परमार्थ-निर्णयः—श्रेयस्-भेदः, कर्म-ध्यान-सीमा, एकात्मदर्शनम्
यत् तु निष्पाद्यते कार्यं मृदा कारणभूतया तत् कारणानुगमनाज् ज्ञायते नृप मृण्मयम्
yat tu niṣpādyate kāryaṃ mṛdā kāraṇabhūtayā tat kāraṇānugamanāj jñāyate nṛpa mṛṇmayam
O king, whatever is produced from clay—clay being its material cause—is known, by tracing it back to that cause, as nothing other than ‘made of clay’.

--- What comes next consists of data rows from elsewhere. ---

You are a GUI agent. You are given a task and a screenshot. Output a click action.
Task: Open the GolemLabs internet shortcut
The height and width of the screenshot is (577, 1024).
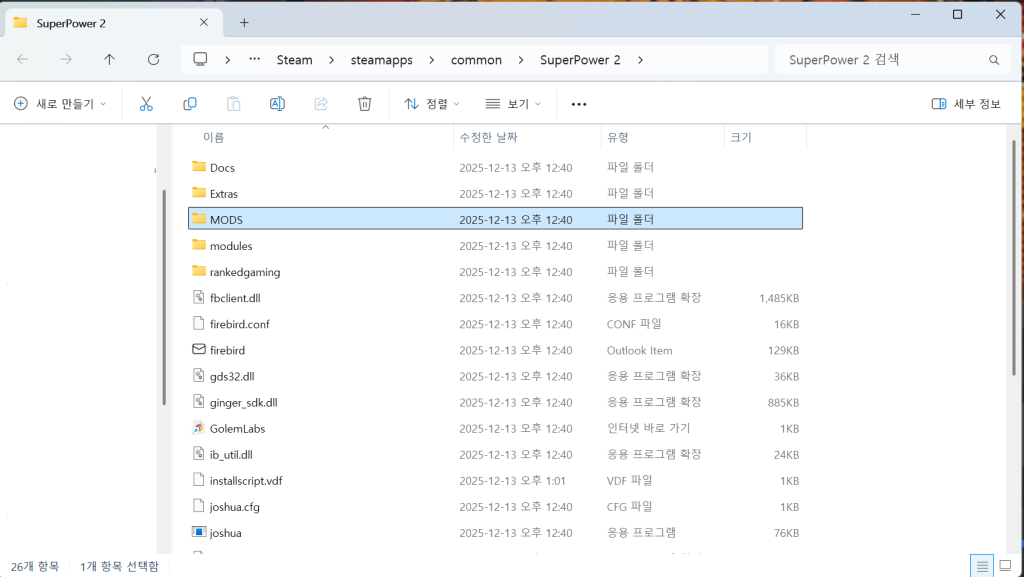coord(237,429)
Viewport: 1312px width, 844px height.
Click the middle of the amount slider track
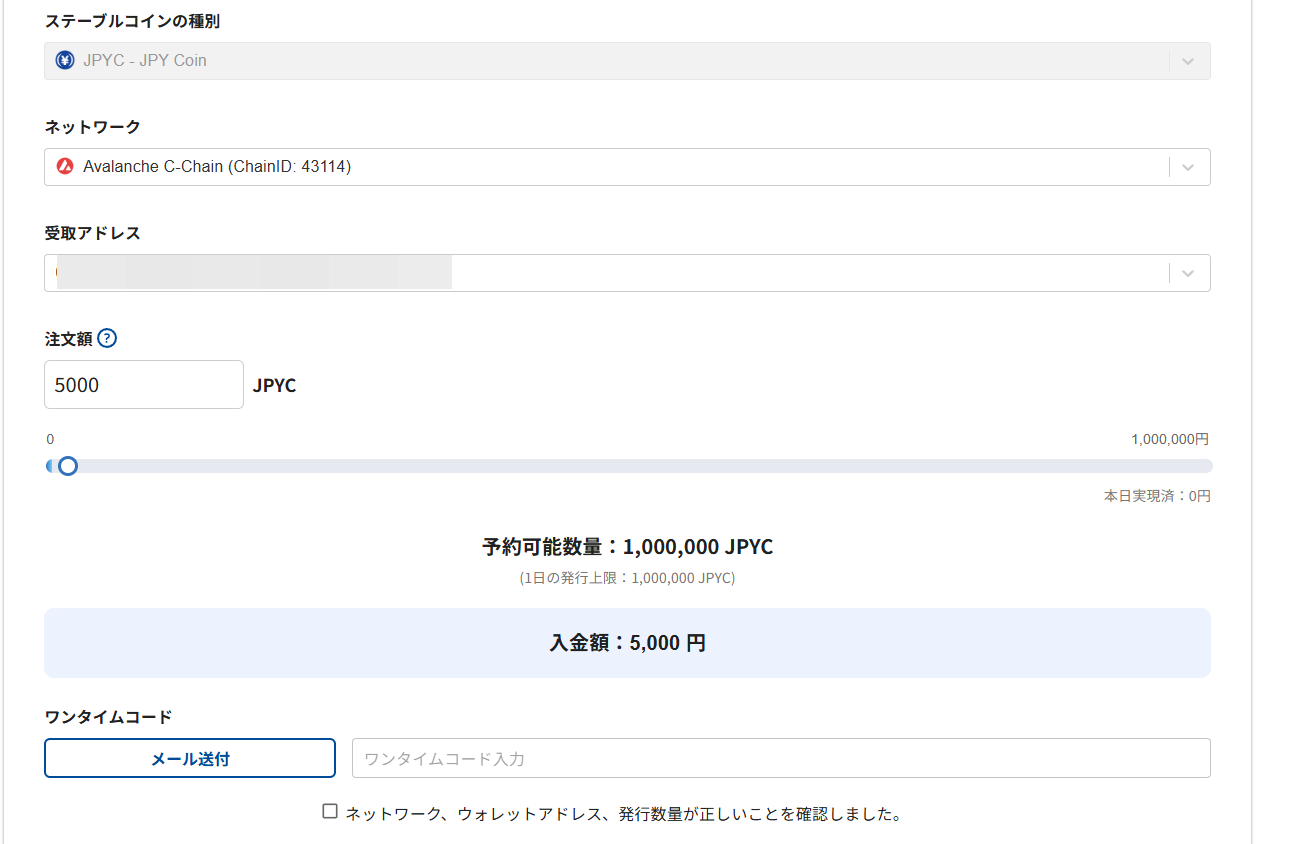[629, 466]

Sage Parāśara (teaching by analogy; vocative address to a king appears within the verse)
Speaker: Parasara
Topic: By what reasoning can we judge the permanence/impermanence of ritual results and the highest end?
Teaching: Philosophical
Quality: authoritative
Concept: An effect is understood through its material cause: what is produced from clay is, in essence, ‘clay-made’.
Vedantic Theme: Atman
Application: Trace outcomes back to their causes—inputs shape outputs; apply this to habits, practices, and spiritual means to assess what kind of result they can yield.

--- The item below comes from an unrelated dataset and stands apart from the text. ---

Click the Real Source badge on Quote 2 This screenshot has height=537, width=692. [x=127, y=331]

Vishishtadvaita: Uses causal reasoning (kāraṇa–kārya) to prepare the claim that the imperishable goal requires an imperishable grounding, aligning means with the Supreme Reality.
Vishnu Form: Para-Brahman
Bhakti Type: Shanta
It teaches that an effect is understood through its material cause: what is produced from clay is recognized as ‘clay-made’, supporting the Purana’s broader claim that the world can be known by tracing it back to its ultimate source.
He uses a clear inference: since clay is the causal substrate, the produced object is identified by that substrate—illustrating how one can reason from the visible effect to the underlying cause in cosmological explanation.
By establishing that effects are known through their cause, the text prepares the Vedantic conclusion that the universe, as an effect, points to and is pervaded by its supreme cause—Vishnu—as the ground of being and sovereign source of order.